CMU School of Drama


Tuesday, January 17, 2023

The Equity/SAG-AFTRA Streaming Deal is Done

www.broadwayworld.com: You may remember that in fall 2020, Actors' Equity Association and SAG-AFTRA were involved in a bitter dispute about streaming theater. The unions then reached a temporary agreement allowing Equity to handle most streaming theater. All was quiet. But that agreement has expired and SAG-AFTRA believes it is back to representing actors for streaming theatrical projects.

2 comments:

Unknown said...

I remember in middle school learning about which union had which domain when watching a Pro Shot of Newsies and being quite frustrated at the divide between unions. I understand that there have to be separate unions for separate parts of the entertainment world, however recordings of live theater falling under SAG’s jurisdiction limits the number of shows that can be made available to a wider audience. With the Heathers proshot coming out and the Beetlejuice proshot underway this is giving audience members chances to see shows or specific shows that they would not have been able to see otherwise. I personally think proshots that take place in an AEA house should fall under the AEA because even though content is being streamed on a screen, recording of shows act as an extension of shows itself and therefore should fall under the same union. With streaming of shows returning to SAG less shows will be released online making theater less accessible yet again.

Theo

Carolyn Burback said...

I had no idea that Equity and SAG-AFTRA went to war over streaming rights. I mean I understand why both sides were upset but the rights to actors and crew in certain theatres is nothing to overlook if some people will be screwed over in the process with health insurance and pay rate implications. In retrospect I think they could’ve cooperated better with one another considering in the end I think everyone just wanted theatre back in one way or another.
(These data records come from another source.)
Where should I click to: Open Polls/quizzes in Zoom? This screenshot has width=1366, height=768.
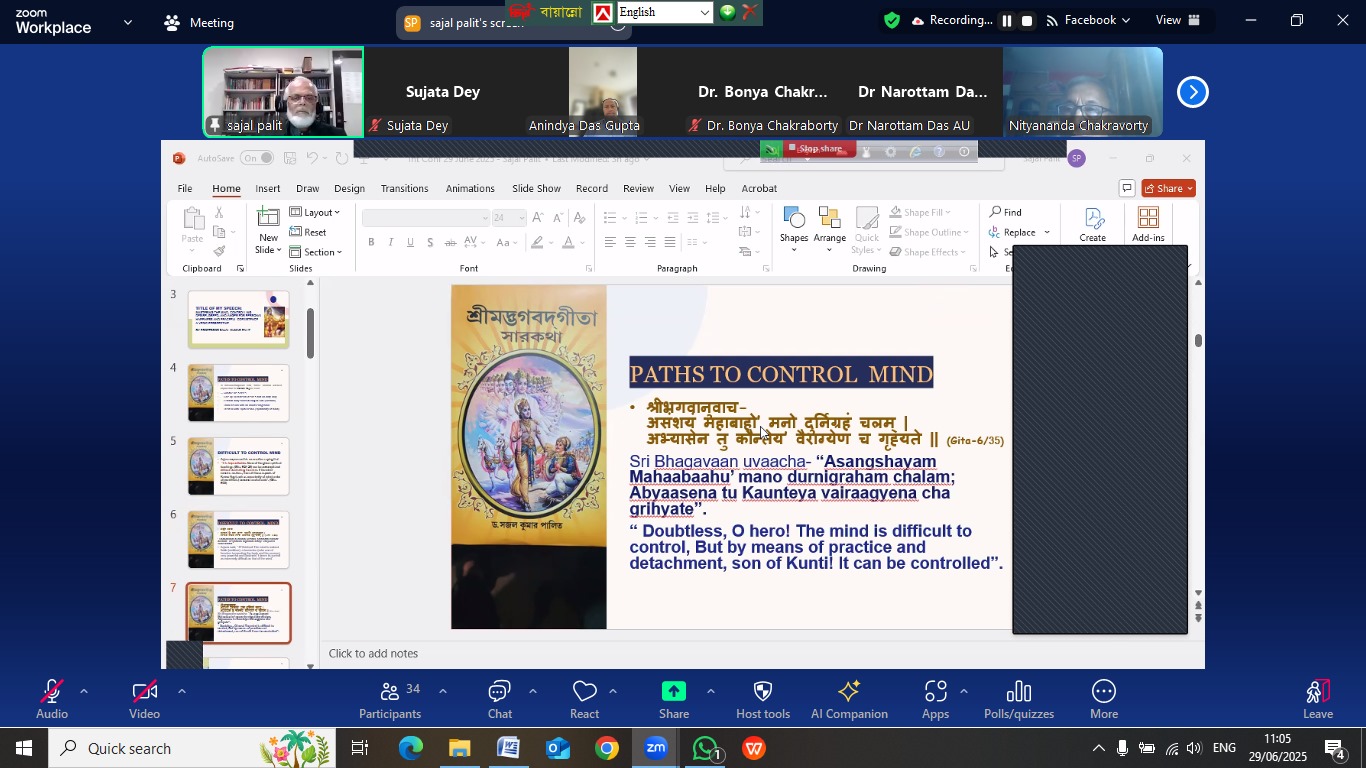point(1019,699)
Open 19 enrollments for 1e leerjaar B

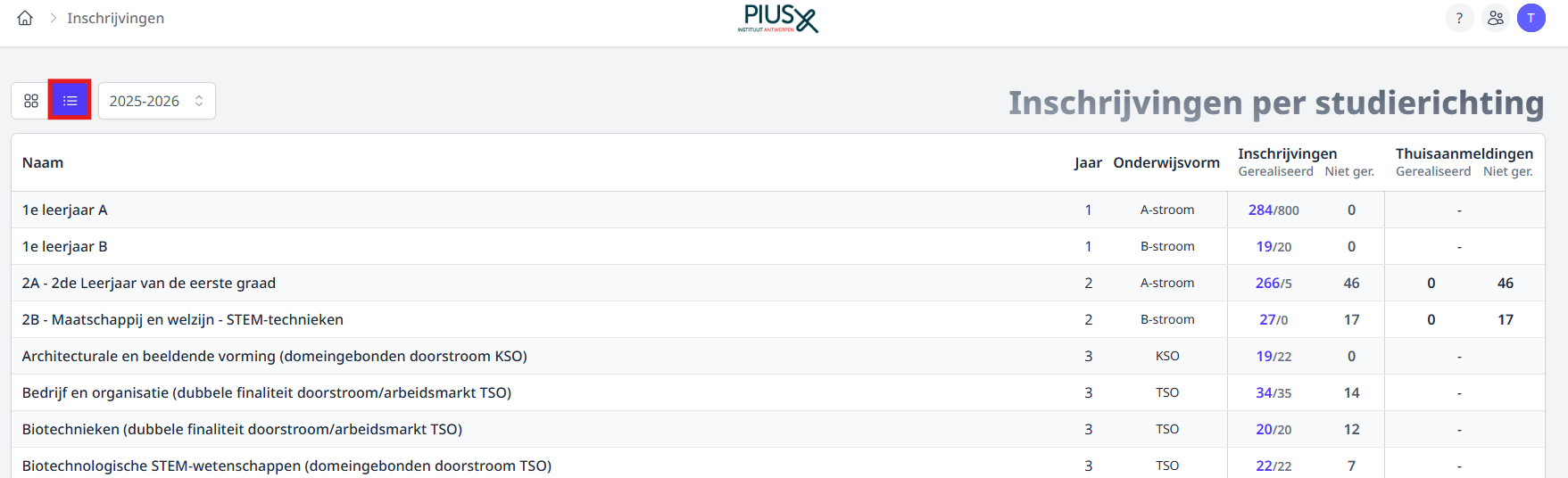tap(1264, 246)
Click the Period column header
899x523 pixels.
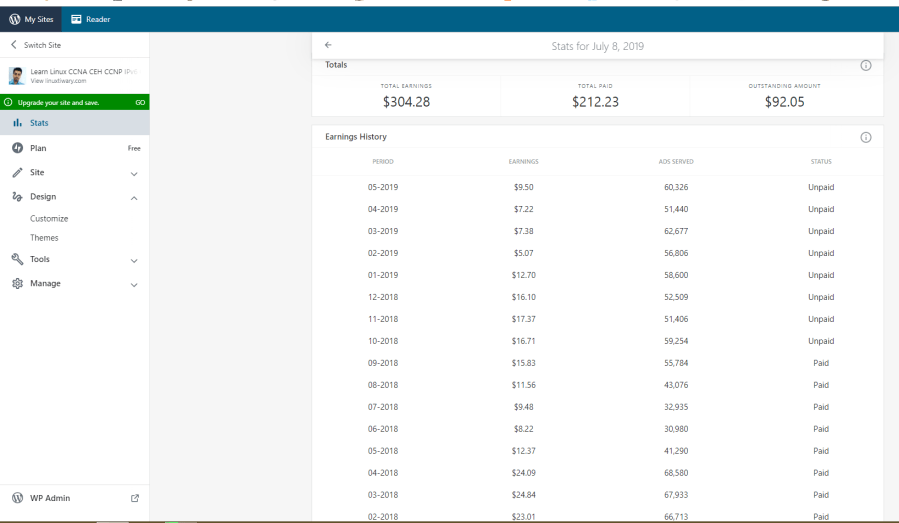pyautogui.click(x=383, y=161)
During the pandemic people were trying all sorts of ways to keep theatre alive but I also take the position that in hybrid and live stream projects those are also Covid bee hives even with masks because everyone is still brought together to work in close quarters with one another. Honestly in the end as much as financial ruin the lack of shows was causing theatre companies across the board, they all should’ve just backed down during the pandemic involving any sort of projects that required people to come to together to perform because lives aren’t worth an hour and half piece of entertainment.